The 19th Mississippi Infantry Regiment was an infantry formation in the Confederate States Army during the American Civil War, and was successively commanded by Colonels Christopher Mott, Lucius Lamar, Nathaniel Harris, Thomas Hardin, and Richard Phipps.

History 
The Nineteenth Mississippi was organized on June 1, 1861, in the Mississippi Volunteers from the counties of Noxubee, Lafayette, Warren, Jefferson, Tippah, Marshall, and Itawamba. It fought with the Army of Northern Virginia from Williamsburg to Cold Harbor, then served in the Petersburg trenches south of the James River and the Appomattox Campaign.

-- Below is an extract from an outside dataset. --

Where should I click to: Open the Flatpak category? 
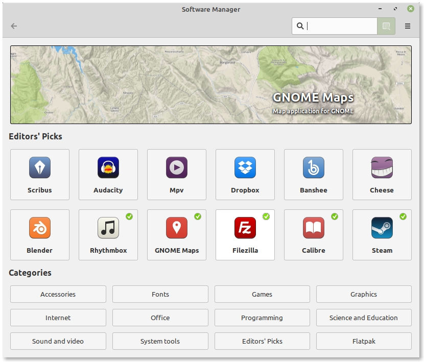(x=364, y=341)
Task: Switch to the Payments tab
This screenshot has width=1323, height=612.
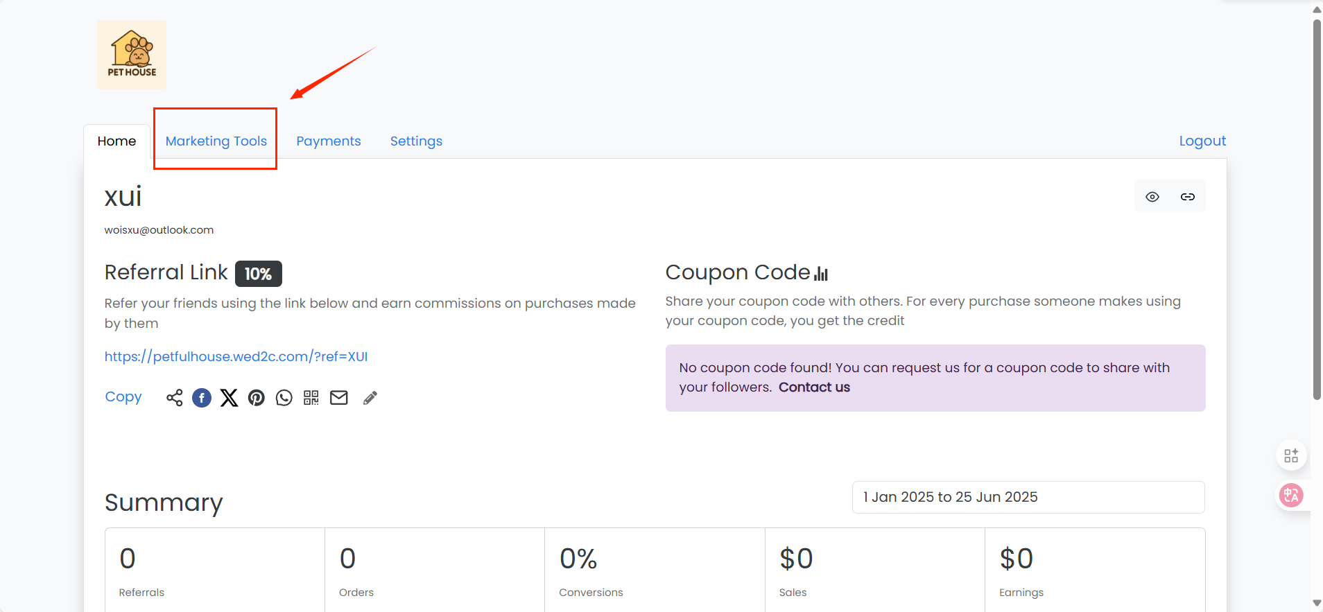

This regiment lost 15 killed and 85 wounded of the 501 engaged at Williamsburg, had 58 killed, 264 wounded, and three missing at Gaines' Mill and Frayser's Farm, and had six killed and 52 wounded in the Maryland Campaign. Its casualties were six killed and 40 wounded at Chancellorsville and seven percent of the 372 at Gettysburg disabled. On April 9, 1865, it surrendered with eight officers and 129 men.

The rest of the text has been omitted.